> **WRITTEN TASK**:
Pull out every line below that contains the string "computer", and treat uppercase and lowercase letters as different.

>> Start INFORMATION PROVIDED

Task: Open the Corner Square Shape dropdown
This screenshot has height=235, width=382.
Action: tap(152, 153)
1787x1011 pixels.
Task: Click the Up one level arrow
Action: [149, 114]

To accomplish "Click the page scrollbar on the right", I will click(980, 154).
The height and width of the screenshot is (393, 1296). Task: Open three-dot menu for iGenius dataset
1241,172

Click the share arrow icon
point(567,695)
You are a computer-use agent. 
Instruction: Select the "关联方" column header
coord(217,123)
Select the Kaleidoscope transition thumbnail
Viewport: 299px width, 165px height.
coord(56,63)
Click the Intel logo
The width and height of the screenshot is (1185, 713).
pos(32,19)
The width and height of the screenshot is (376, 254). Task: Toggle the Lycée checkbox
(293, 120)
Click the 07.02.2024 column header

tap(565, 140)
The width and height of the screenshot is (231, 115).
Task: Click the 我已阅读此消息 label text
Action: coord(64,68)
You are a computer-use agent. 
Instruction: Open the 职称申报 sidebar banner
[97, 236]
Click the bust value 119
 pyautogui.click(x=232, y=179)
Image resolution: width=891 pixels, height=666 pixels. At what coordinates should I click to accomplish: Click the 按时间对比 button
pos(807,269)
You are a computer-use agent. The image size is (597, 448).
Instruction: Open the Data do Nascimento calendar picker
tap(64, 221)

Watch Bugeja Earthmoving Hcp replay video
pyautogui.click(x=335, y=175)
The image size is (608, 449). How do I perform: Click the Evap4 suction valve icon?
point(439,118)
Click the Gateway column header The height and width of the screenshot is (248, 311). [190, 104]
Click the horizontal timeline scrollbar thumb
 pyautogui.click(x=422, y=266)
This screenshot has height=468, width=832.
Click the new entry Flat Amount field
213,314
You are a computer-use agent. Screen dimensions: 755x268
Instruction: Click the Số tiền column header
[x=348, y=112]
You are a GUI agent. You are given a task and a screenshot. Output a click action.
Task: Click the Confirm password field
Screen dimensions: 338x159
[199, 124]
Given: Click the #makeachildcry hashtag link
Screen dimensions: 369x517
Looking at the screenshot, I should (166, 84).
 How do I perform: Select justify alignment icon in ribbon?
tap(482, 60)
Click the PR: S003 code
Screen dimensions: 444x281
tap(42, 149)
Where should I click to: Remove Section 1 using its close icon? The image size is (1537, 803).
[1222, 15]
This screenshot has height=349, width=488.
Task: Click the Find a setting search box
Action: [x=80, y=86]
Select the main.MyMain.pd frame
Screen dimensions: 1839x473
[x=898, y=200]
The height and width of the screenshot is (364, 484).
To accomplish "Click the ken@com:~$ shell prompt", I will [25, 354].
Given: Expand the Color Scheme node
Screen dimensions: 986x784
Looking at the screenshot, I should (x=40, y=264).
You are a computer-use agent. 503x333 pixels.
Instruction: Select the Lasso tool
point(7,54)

>> End INFORMATION PROVIDED

> **PROBLEM SOLUTION**:
You are a computer-use agent. 
You are a computer-use agent. 
You are a computer-use agent. The image size is (597, 448).
You are a computer-use agent. Screen dimensions: 755x268
You are a computer-use agent. 503x333 pixels.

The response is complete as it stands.